Coprofagia: o que é e como agir
Muitos cães apresentam este problema, deixando os donos em pânico: além de causar nojo às pessoas e produzir um hálito super desagradável, as chances de o animal contrair doenças e verminoses aumentam bastante.
Coprofagia significa...
O ato de comer fezes. O cachorro pode desenvolver o hábito de comer o cocô de outros animais – inclusive de gatos – ou, ingerir suas próprias fezes.
Por quê?
Por incrível que pareça, as fezes possuem muitos nutrientes e vitaminas não absorvidos ou digeridos. Portanto, o animal está se alimentando quando ingere as fezes.
Isso não significa que, se o seu cão curte comer as fezes, você deve trocar a ração dele por um bom prato de cocô.
Quer dizer que, deficiências nutricionais ou distúrbios do aparelho digestivo são fatores que contribuem muito para o desenvolvimento desse hábito.
Comer fezes de outros animais
Assim que perceber o problema, leve o cão ao veterinário. Alguns casos podem ser resolvidos com mudanças na dieta ou com suplemento nutricional.
Se o cão come as fezes do seu gato, procure colocar a caixa de areia do bichano em um lugar onde o cão não tenha acesso, ou então faça uma caixinha fechada, com apenas uma porta que seja do tamanho do gato e que o cão não consiga entrar.
Você também pode tentar controlar este comportamento jogando objetos barulhentos na direção do cão - como uma lata com moedas - ou colocando nas fezes algum produto não tóxico (que deve ser indicado por um especialista ou veterinário) que lhe cause uma sensação desagradável.
Comer as próprias fezes
Este comportamento é mais raro do que ingerir as fezes de outros animais. E também mais difícil de resolver...
Mas não desanime. As causas podem ser as mesmas que levam os cães a se interessar pelas fezes dos outros, como a deficiência nutritiva, mas também pode ser provocado por imitação, recompensa ou ansiedade.
Você deve estar se perguntando: “Mas como ele está imitando se ninguém aqui em casa come cocô???” Está aí uma boa pegadinha... Quando o cão observa o dono limpando as fezes dele, ele pode tentar fazer a mesma coisa.
Independente do que ele ache que o dono fez com as fezes, o cachorro só tem uma maneira de imitá-lo: para remover o cocô do local ele precisa comê-lo.
Pode parecer estranho, mas o próprio dono pode ter ensinado seu cão a comer fezes. Por exemplo: se sua mãe chega em casa e vê o tapete da sala carimbado com um belo montinho de cocô, com certeza ela não vai ficar nada feliz... Automaticamente, vai ficar bem zangada com o cachorro.

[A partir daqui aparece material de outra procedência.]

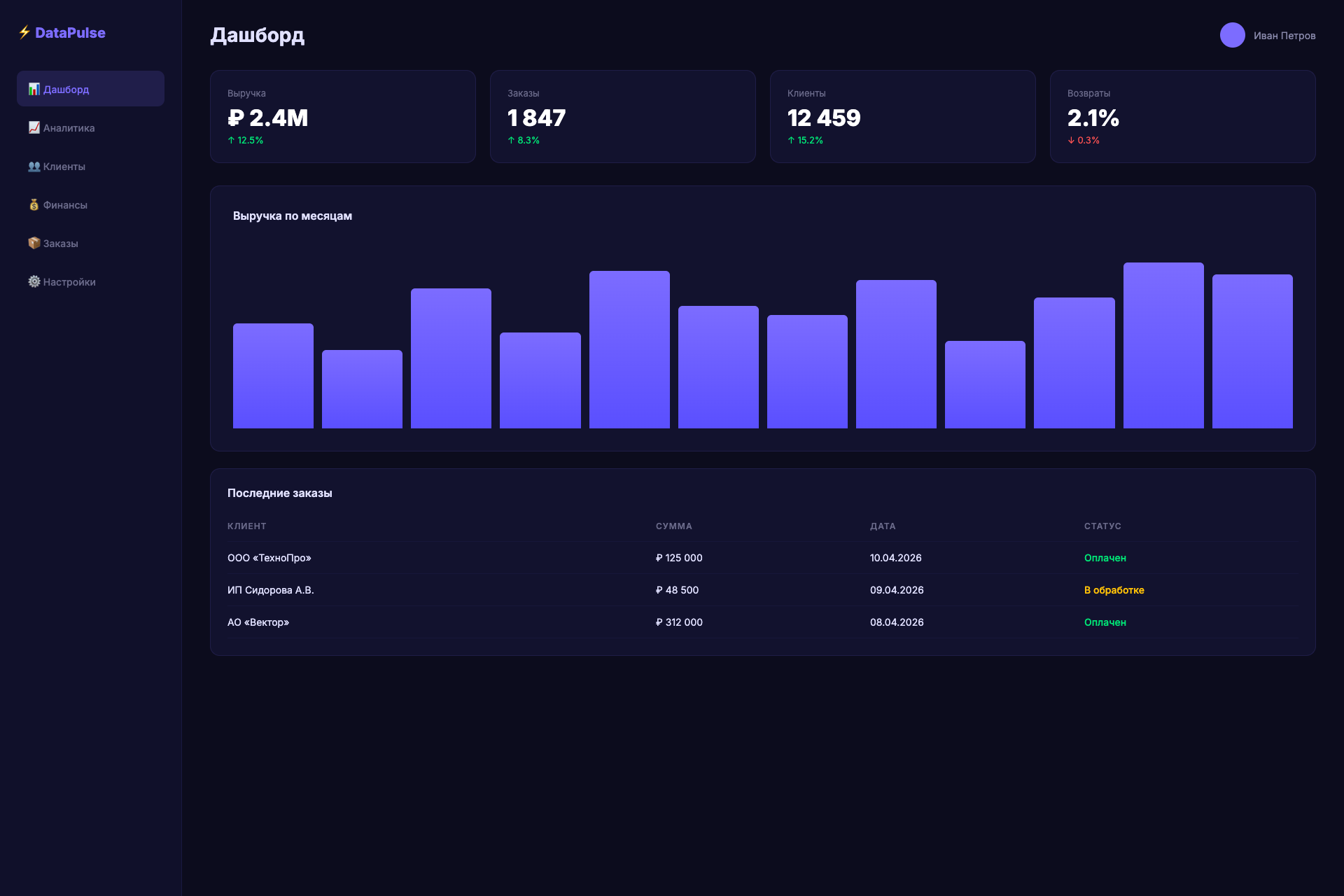This screenshot has height=896, width=1344.
Task: Switch to the Заказы section
Action: 60,243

Aí, um belo dia, o bicho pode decidir comer as fezes e, para surpresa dele, quando a família chega em casa e não vê nenhum cocôzinho, faz festa e se mostra super contente. Logo, o cão pode fazer a seguinte associação: “Meu dono fica muito feliz quando eu como cocô e fica chateado pra caramba quando eu não faço isso”. Então, ele chega a seguinte conclusão: “Opa... o lance é comer meu cocô!!!” e passa a ingerir as próprias fezes com freqüência.
A terceira possível causa desse comportamento é a ansiedade. Cães que desenvolvem este hábito, geralmente, ficam grande parte do dia sozinhos ou confinados em canis. Não ter companhia e a falta do que fazer são fatores que têm muita influência sobre este comportamento.
Fazer o quê?
A primeira coisa a fazer é consultar um veterinário para que ele possa avaliar se o problema é fisiológico ou comportamental.
Alimentos com mais proteínas ou algumas substâncias específicas adicionadas às fezes que tornem a ingestão delas desagradável podem ser a solução do problema. Colocar vinagre ou algum outro produto não tóxico diretamente sobre as fezes também pode contribuir para que o hábito fique menos freqüente.
Converse com as pessoas da casa e tentem não recolher as fezes na frente do cachorro.
Leve seu cão em um local onde ele deva defecar e não se esqueça de agradá-lo e elogiá-lo sempre que fizer no lugar certo, o que ajuda a controlar o hábito indesejado.
Cuidado para não puni-lo por fazer cocô no lugar errado: o cachorro pode achar que o problema é fazer na sua presença. E aí você não vai poder fazer nada para impedir que ele coma as fezes.